Unfinished in Ecuador
Prospecting has earned Lowell more than $150 million for himself and Edith, his wife of 62 years, based on interviews and securities filings. He says he has given most of it away, including his endowment of the Lowell Program in Economic Geology at the University of Arizona.
Lowell’s work in Ecuador isn’t finished. His 20,000-hectare claim there is potentially rich but hard to reach, he says. The national government shut down development in the region after protests in November 2006 organized by the Shuar Federation, an ethnic grass-roots group, he says.

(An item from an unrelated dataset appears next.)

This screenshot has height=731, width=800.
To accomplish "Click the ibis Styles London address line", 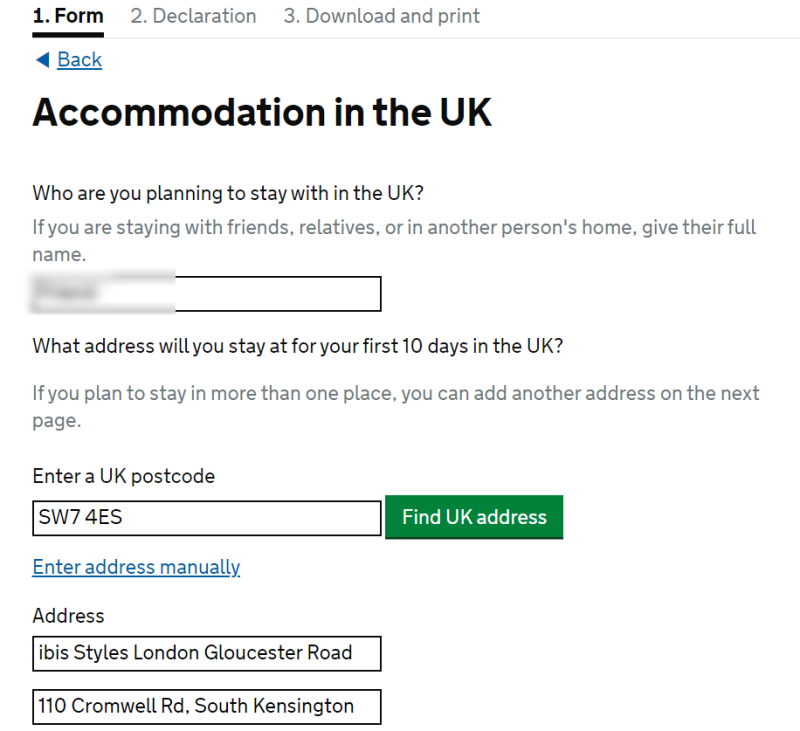I will click(x=206, y=653).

Although the government lifted the ban in March 2009 as Corriente’s talks with the Chinese companies intensified, provincial Governor Salvador Quishpe continues to lead resistance. He will refuse to negotiate with foreign investors, he said in an interview.
Lowell hasn’t written off the project, though he may yet do so, he says. He isn’t through prospecting.
“If your primary purpose in life was finding sunken Spanish galleons full of gold and treasure, what would you do?” Lowell says. “I’m a professional treasure hunter.”